3. The method of claim 1, wherein the program determines whether a new memory record is present in the second buffer by monitoring a write pointer and a read pointer in the second buffer, and updates a read pointer in the second buffer after determining that a new memory record is present, and wherein the program performs a read operation on the new memory record.

4. The method of claim 1, wherein the first buffer and the second buffer are ring buffers.

5. The method for utilizing an on-chip cache to record an address sequence as recited in claim 1, wherein the second buffer is configured by writing reservation information through a configuration interface of a memory controller; the reservation information includes a buffer head address and a buffer length.

6. The method of claim 1, wherein the memory record includes a request address, a read-write type, and an access time of the memory request.
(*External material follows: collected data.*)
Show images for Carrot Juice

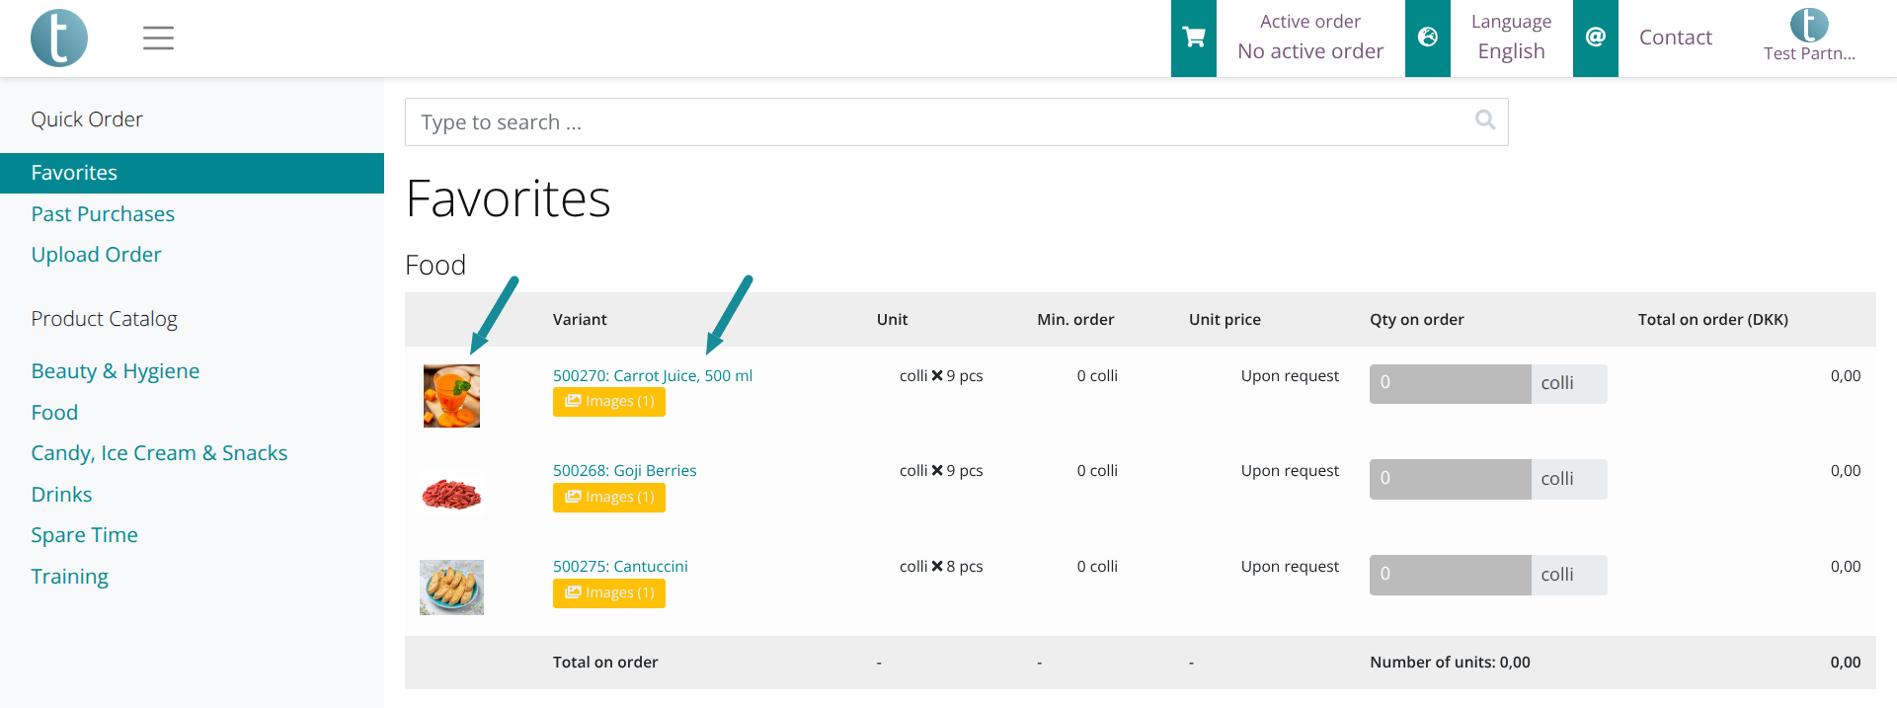tap(608, 402)
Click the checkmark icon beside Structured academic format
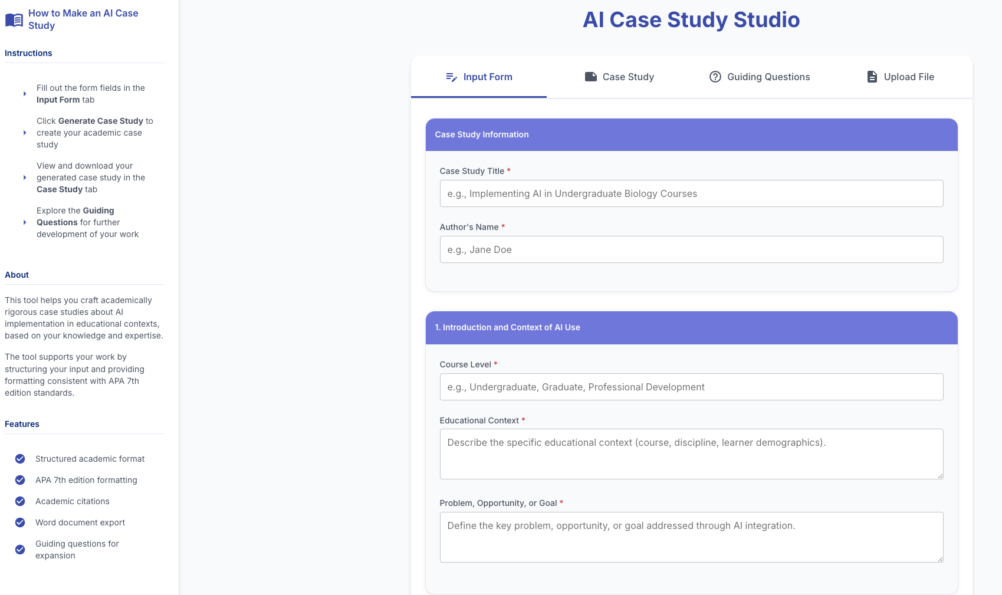This screenshot has height=595, width=1002. (20, 459)
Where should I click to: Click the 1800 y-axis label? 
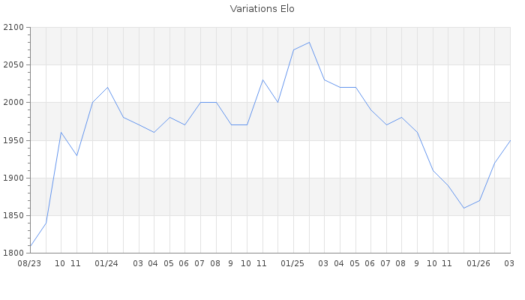click(14, 253)
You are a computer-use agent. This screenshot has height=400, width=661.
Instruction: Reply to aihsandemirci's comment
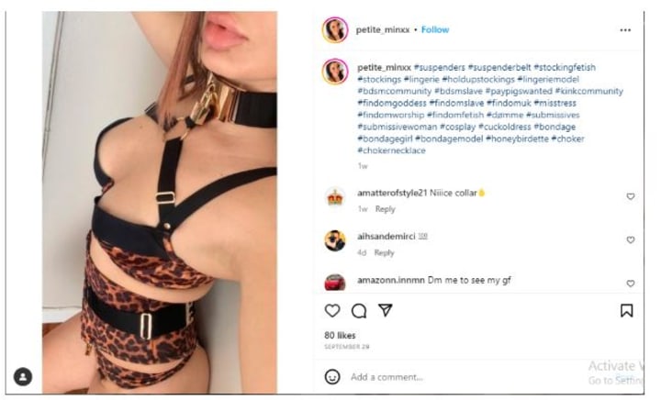[x=384, y=252]
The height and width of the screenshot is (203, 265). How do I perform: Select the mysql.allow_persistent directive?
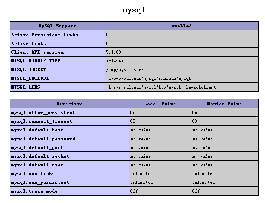[43, 112]
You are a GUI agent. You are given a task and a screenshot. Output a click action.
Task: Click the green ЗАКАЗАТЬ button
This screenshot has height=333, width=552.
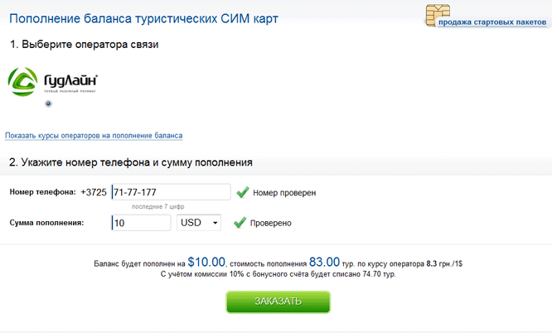[278, 302]
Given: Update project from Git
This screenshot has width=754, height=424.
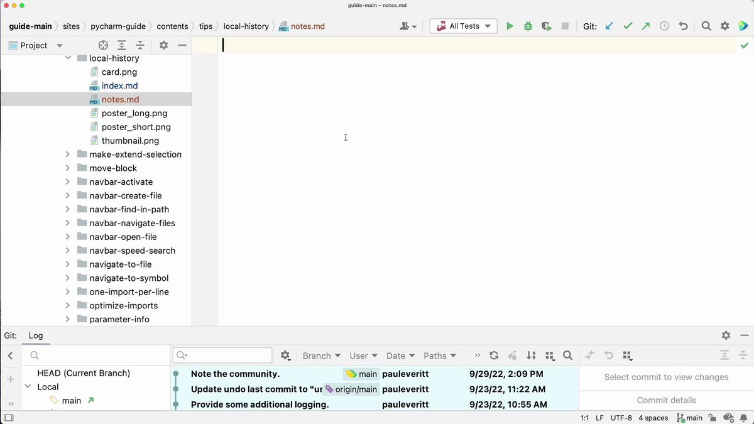Looking at the screenshot, I should [x=608, y=26].
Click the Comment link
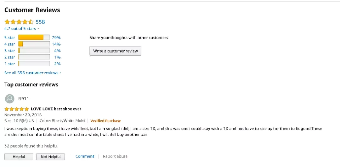 [x=85, y=156]
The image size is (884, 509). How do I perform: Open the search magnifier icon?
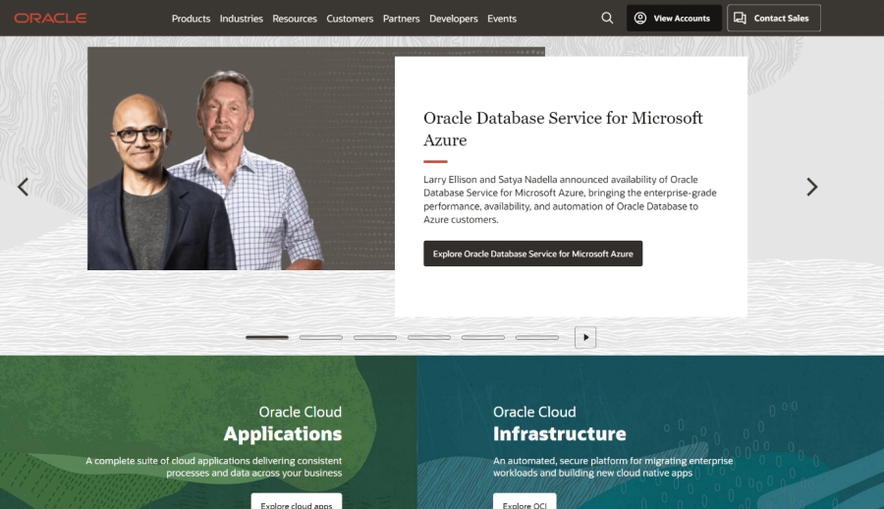click(607, 19)
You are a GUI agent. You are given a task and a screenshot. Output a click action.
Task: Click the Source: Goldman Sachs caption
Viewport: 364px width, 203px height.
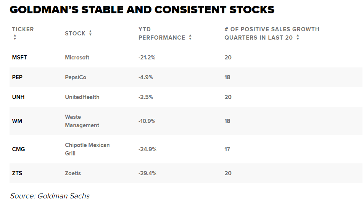click(50, 196)
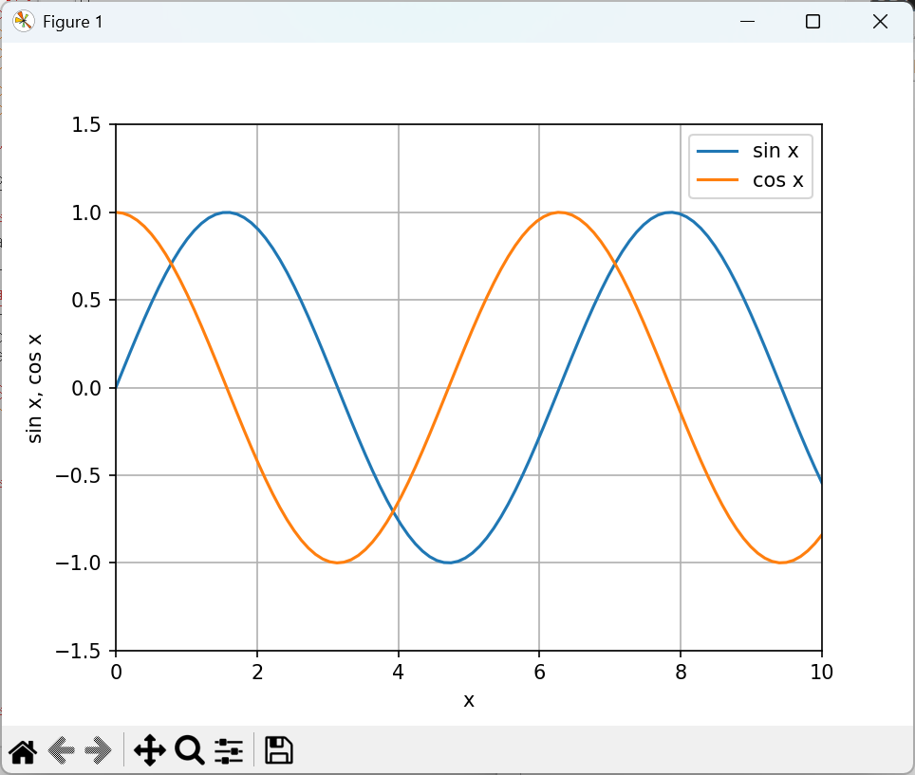The width and height of the screenshot is (915, 775).
Task: Maximize the Figure 1 window
Action: pos(812,22)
7. The method of claim 1, wherein the memory records in the first buffer are written into the second buffer, and the memory records are filtered according to a predetermined filtering rule.

8. A data processing apparatus for executing at least one program using the method of recording an address sequence using an on-chip cache as claimed in any one of claims 1 to 7, the data processing apparatus comprising:

the memory controller is provided with a memory record and control unit and a first buffer area, the memory record and control unit is used for generating memory information according to a memory request sent by the processor, and the first buffer area is used for caching the memory information;

a processor having a last level cache and at least one processor core; the last level buffer is provided with a second buffer area, the second buffer area is used for buffering access information sent by the first buffer area, and the program directly reads the second buffer area to acquire and process the access record.

9. The data processing apparatus of claim 8 wherein the first buffer and the second buffer are each ring buffers.

10. The data processing apparatus of claim 8 wherein the program configures the second buffer via a memory controller configuration interface.